Copula-Application To Modelling Russian Banking System Capital Adequacy According to Basel II IRB-Approach

Model Assisted Statistics and Applications. 2012. Vol. 7. No. 4. P. 267-280.
Penikas H. I., Andrievskaya I. K.

According to the strategy of the banking system development until 2015, the Central Bank of Russia is going to implement Basel II Internal-Ratings-Based (IRB) approaches in 2015, while Basel III is planned to be introduced in full starting from 2019. Taking into account the effects of the Basel II regulation during the crisis 2008-2009, in particular, the excessive procyclicality of the capital requirements, it is important to investigate the consequences of its adoption for the stability of the banking system in Russia.

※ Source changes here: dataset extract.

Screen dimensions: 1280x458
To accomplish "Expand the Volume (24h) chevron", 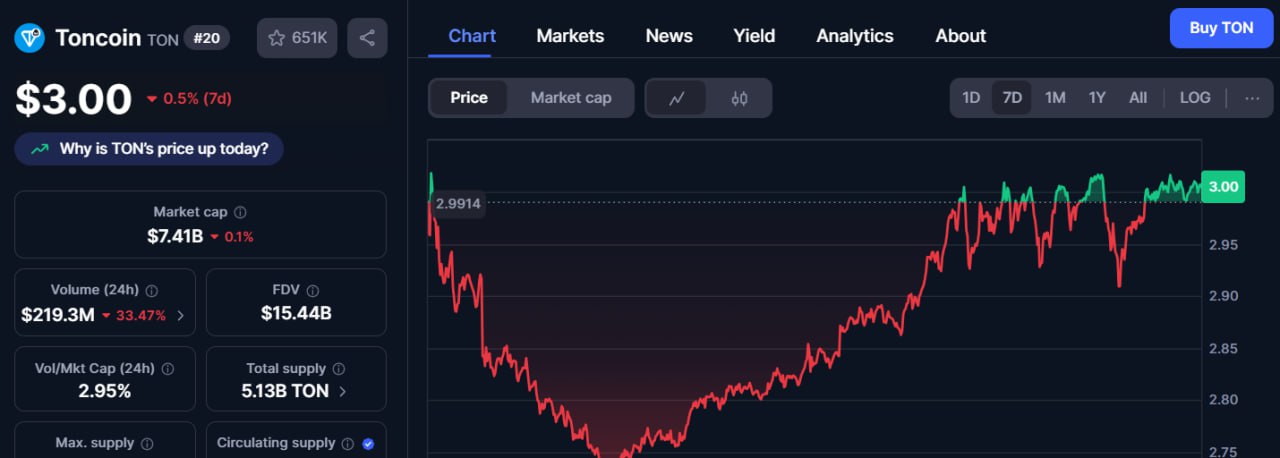I will click(x=180, y=315).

The aim of this paper is to model the Russian banking system capital adequacy under the Basel II IRB approach. The main hypothesis tested refers to the existence of the procyclicality effect of the capital adequacy for the whole banking system as if Basel II has been introduced. The research is based on publicly available quarterly financial statements of all the Russian banks for the period 2004Q1-2010Q1. Copulas are used to model joint banking risks distribution.

The methodology consists of three steps. First of all, the copula structural shift for the joint risk distribution for the Russian banking system is assessed in order to examine the dynamics of the individual risks’ dependence and analyze the change in the level of the banking system stability. Secondly, risk-weighted assets are modelled using copula. Finally, the Value-at-Risk approach is employed to arrive at the capital adequacy ratio for the Russian banking system.

The analysis of the copula structural shift shows the downward change in the risks’ interconnection starting from the third quarter of 2005 being associated with the increased stability of the banking system. Basel II capital adequacy ratio fell to the minimum of 4% during the period 2009-2010, while the Basel I capital adequacy ratio was well above 15%. However, the hypothesis of the procyclical nature of Basel II is rejected.

The research undertaken highlights the necessity for further investigation and calibration of the models proposed in Basel II and Basel III. Moreover, it is important to work out the appropriate policy options with respect to banks bearing high risks under Basel II.